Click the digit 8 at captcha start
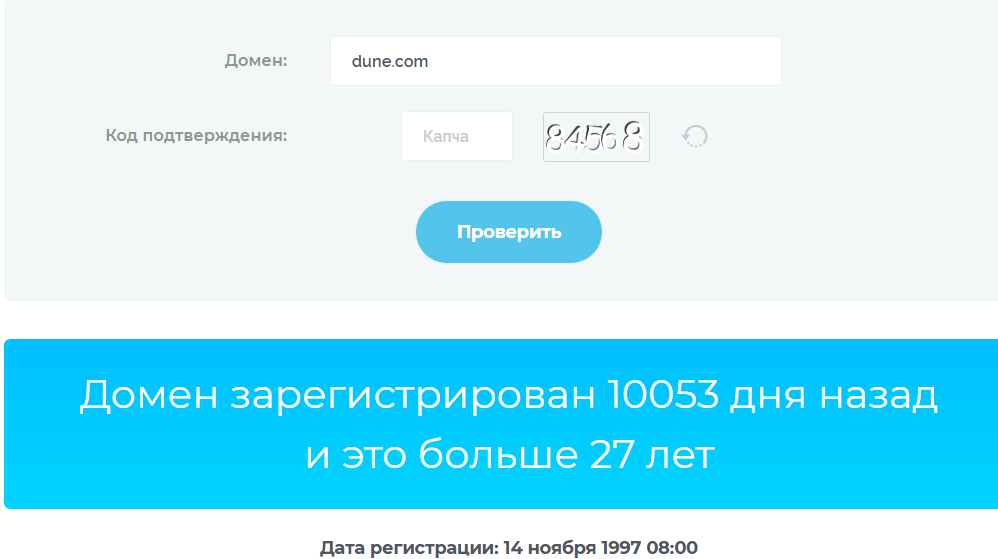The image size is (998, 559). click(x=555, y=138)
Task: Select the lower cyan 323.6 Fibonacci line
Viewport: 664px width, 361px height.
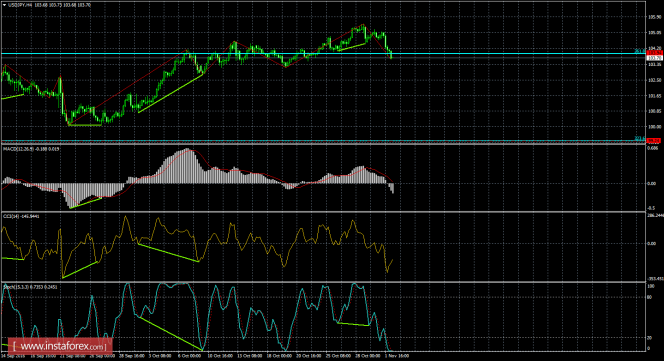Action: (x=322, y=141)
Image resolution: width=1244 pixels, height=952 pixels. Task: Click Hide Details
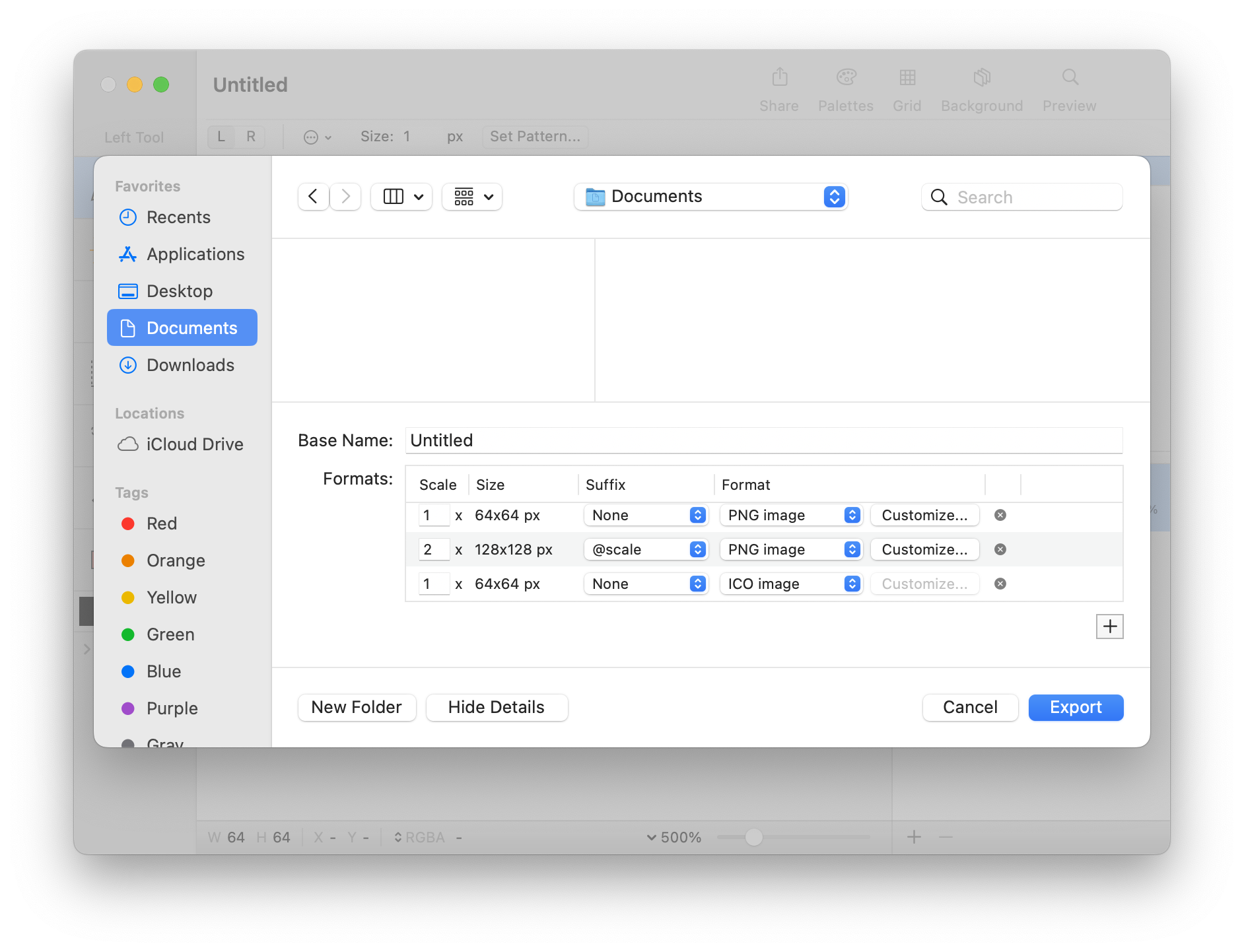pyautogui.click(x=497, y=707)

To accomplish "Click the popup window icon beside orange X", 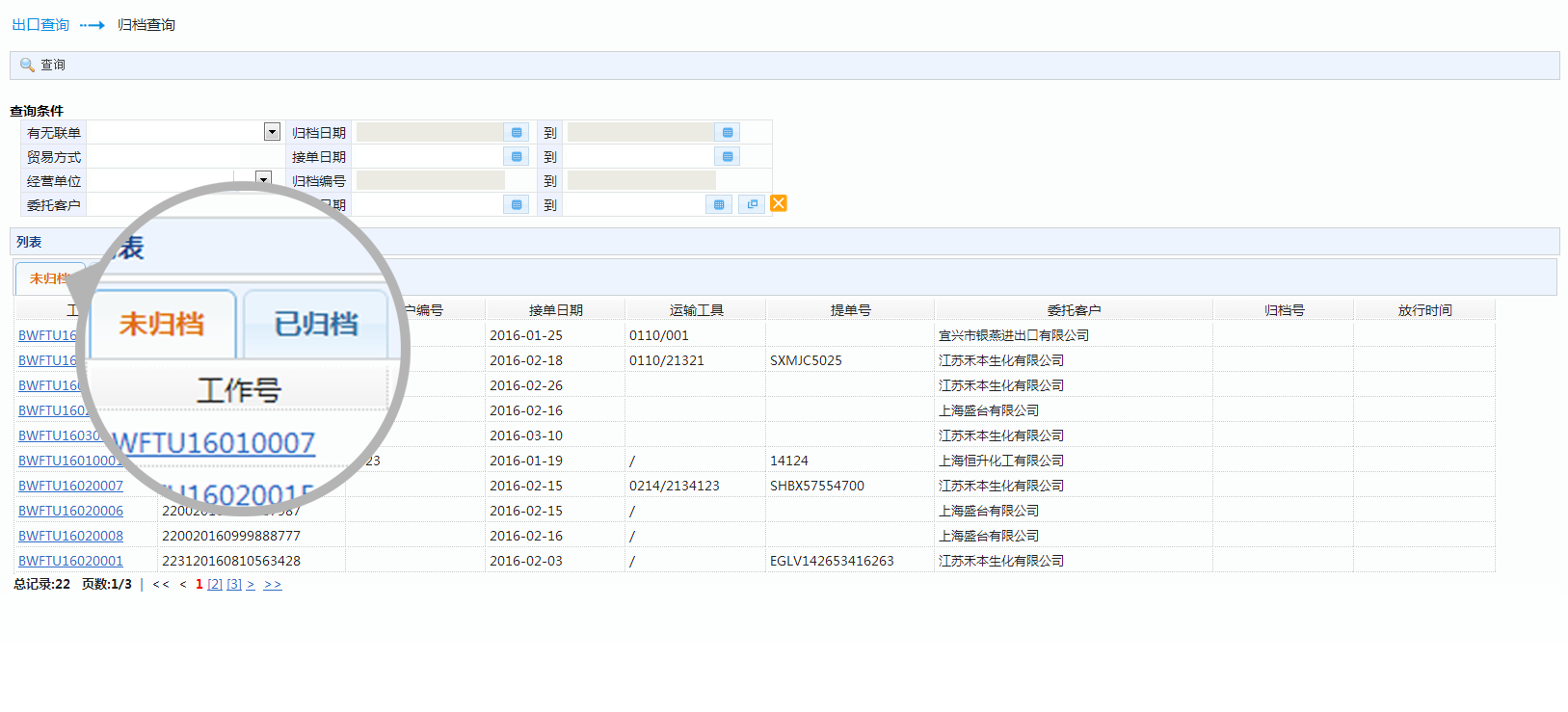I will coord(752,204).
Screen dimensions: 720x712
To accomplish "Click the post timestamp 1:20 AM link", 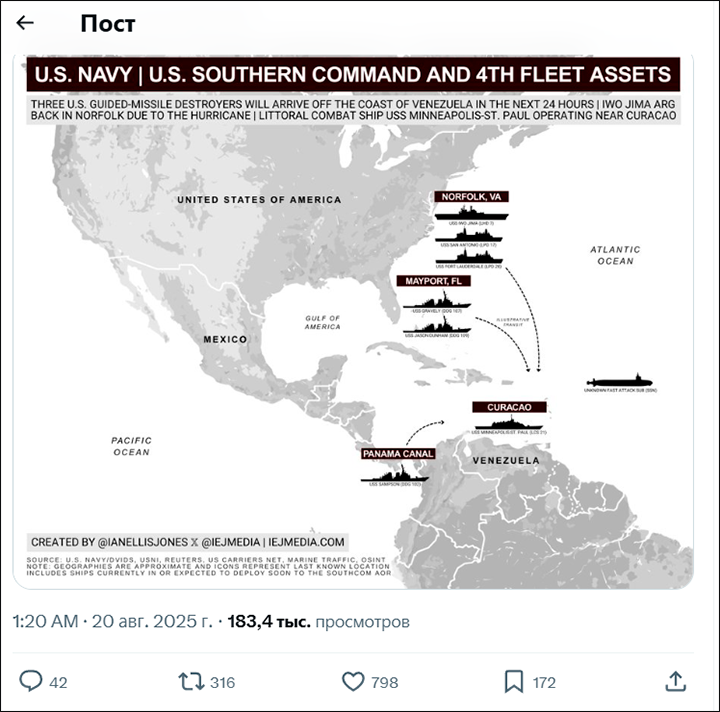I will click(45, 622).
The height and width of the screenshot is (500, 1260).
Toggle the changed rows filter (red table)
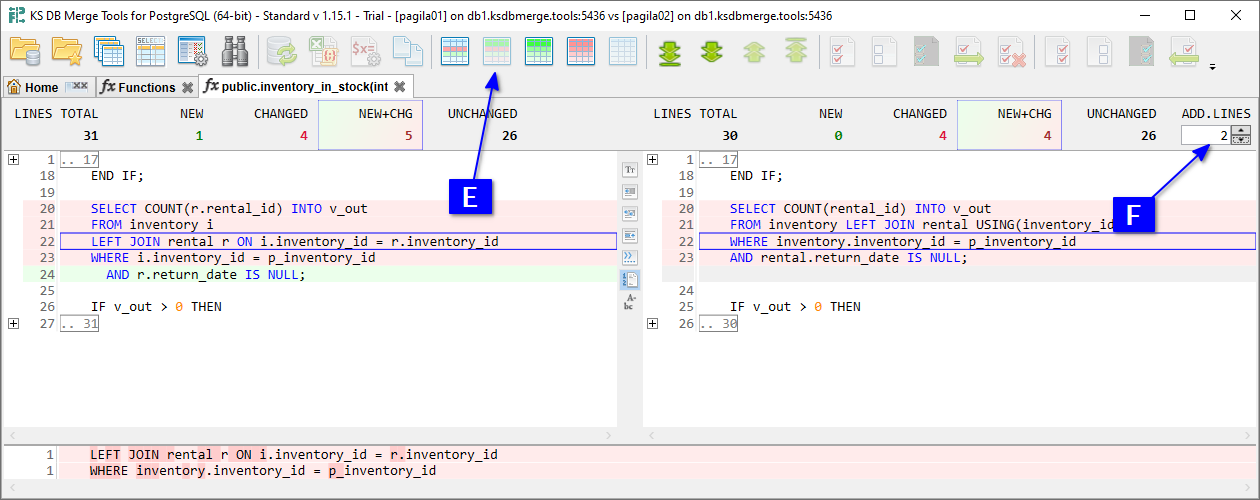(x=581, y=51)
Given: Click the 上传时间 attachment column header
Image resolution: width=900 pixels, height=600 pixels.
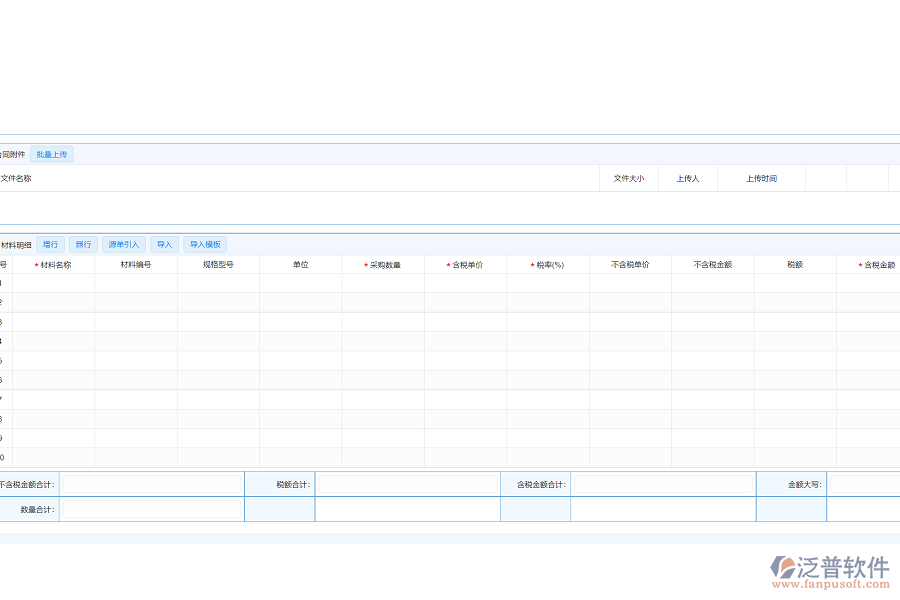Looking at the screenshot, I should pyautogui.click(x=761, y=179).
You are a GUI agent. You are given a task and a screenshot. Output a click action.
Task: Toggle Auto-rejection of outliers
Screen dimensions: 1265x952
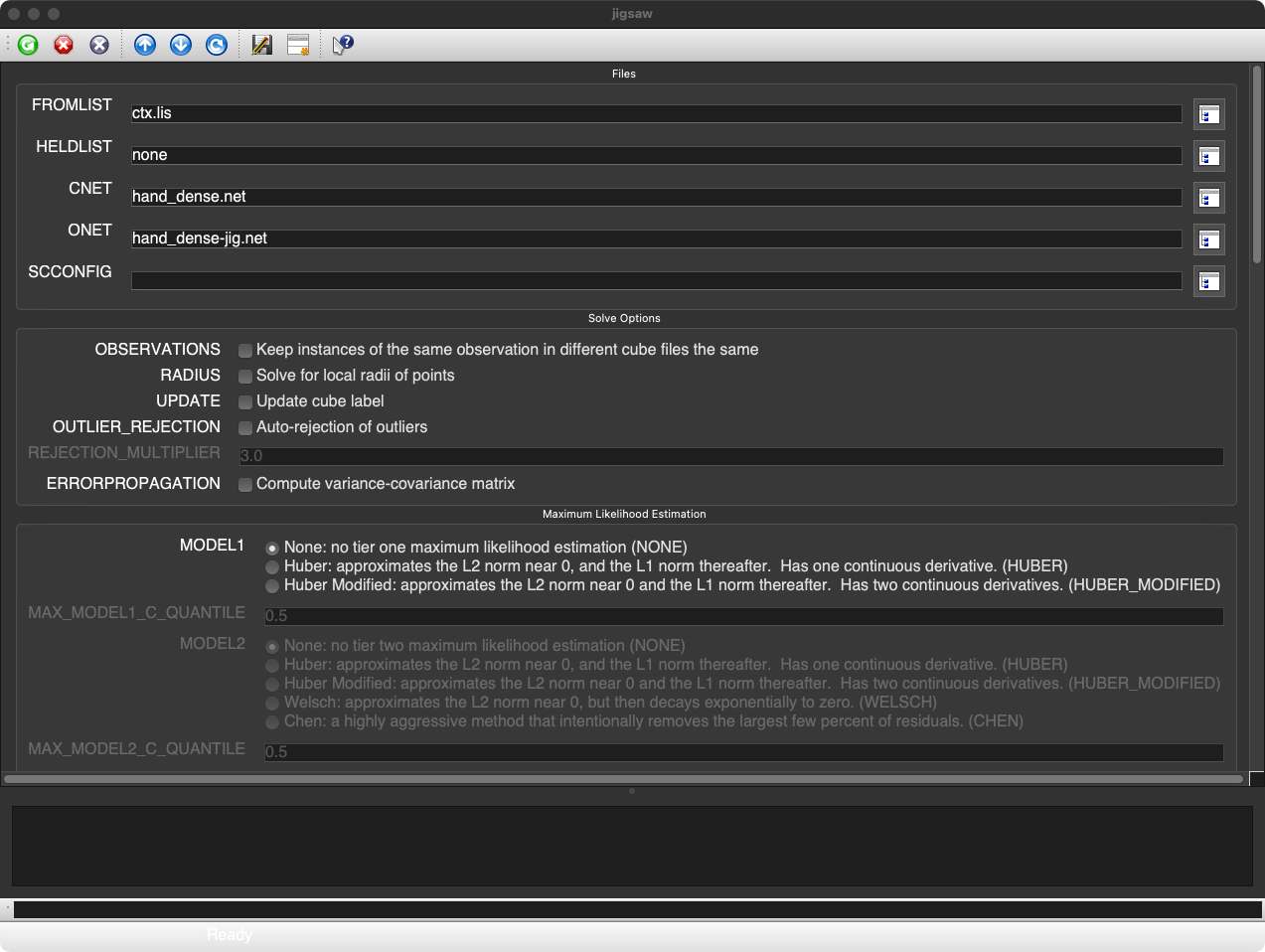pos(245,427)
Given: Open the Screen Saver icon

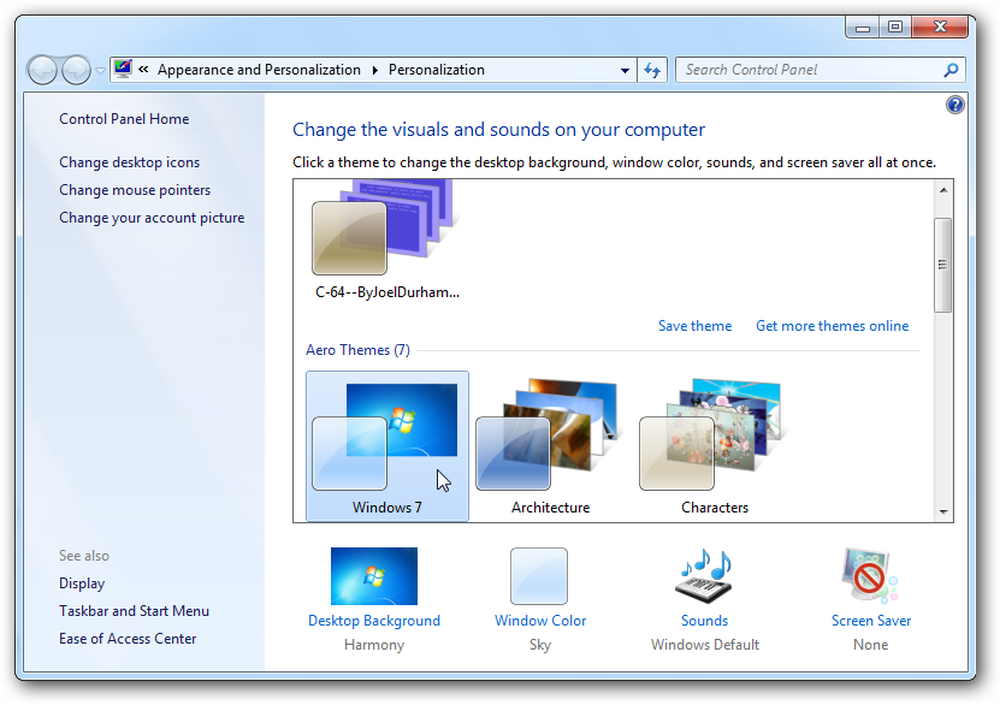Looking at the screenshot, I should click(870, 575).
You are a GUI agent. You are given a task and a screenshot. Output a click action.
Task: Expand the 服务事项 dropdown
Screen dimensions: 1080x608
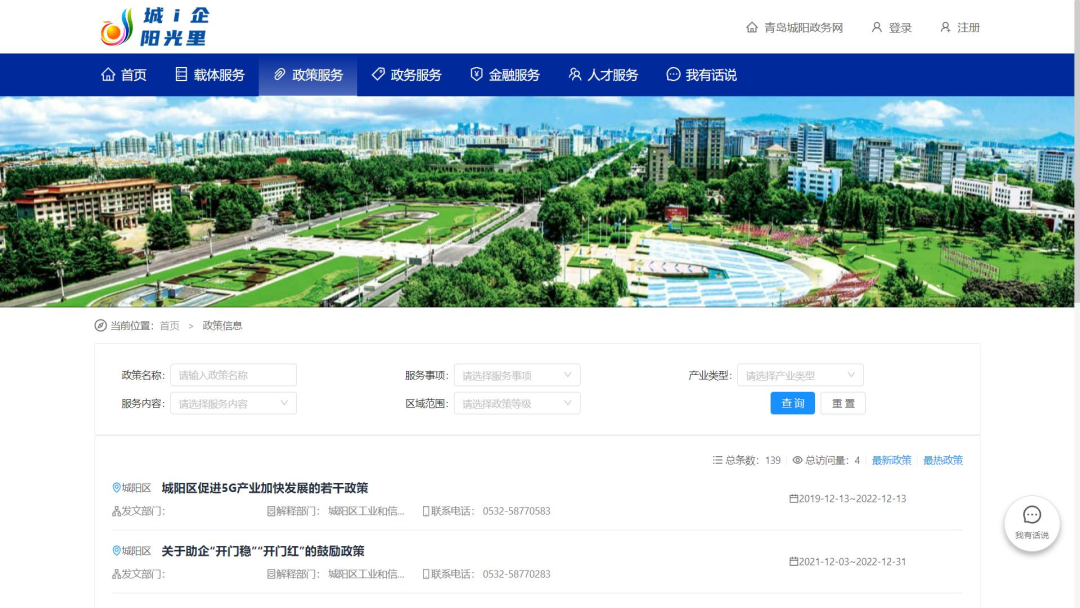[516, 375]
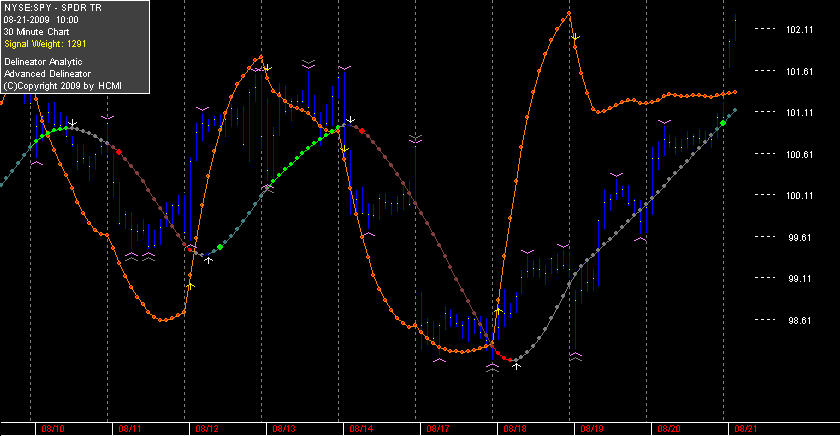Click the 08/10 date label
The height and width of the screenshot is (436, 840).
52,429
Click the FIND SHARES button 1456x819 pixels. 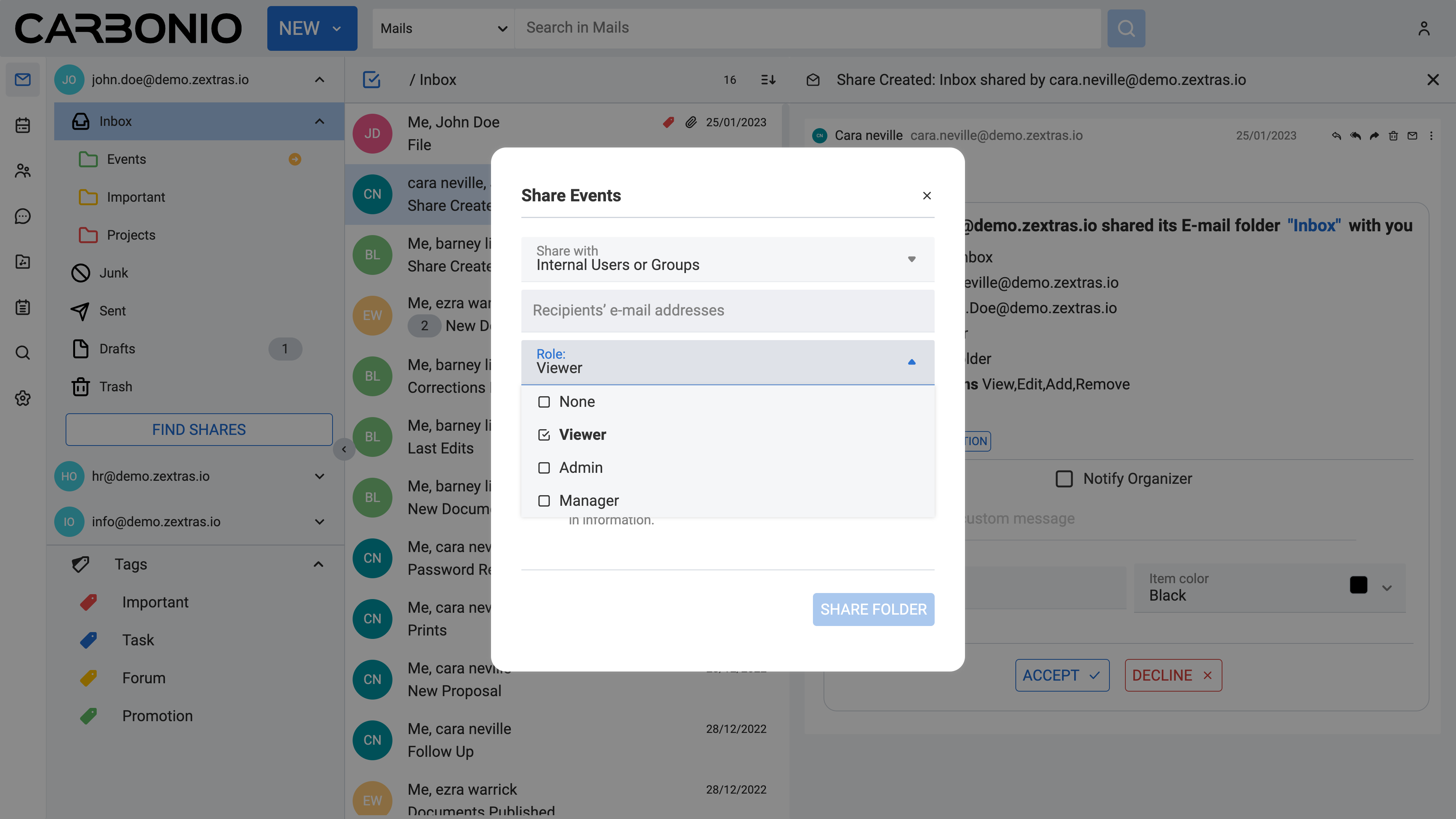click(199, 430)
--------------------
■ **STATED TASK**:
Please print word for word the lines between the one holding "Given: Click the" and the one holding "pos(245,427)", both included. Leave the pictures out of your answer.

■ **RESPONSE TO THE TASK**:
Given: Click the 上传时间 attachment column header
Image resolution: width=900 pixels, height=600 pixels.
Looking at the screenshot, I should pyautogui.click(x=761, y=179).
You are a GUI agent. You are given a task and a screenshot. Output a click action.
Task: Toggle Auto-rejection of outliers
Screen dimensions: 1265x952
pos(245,427)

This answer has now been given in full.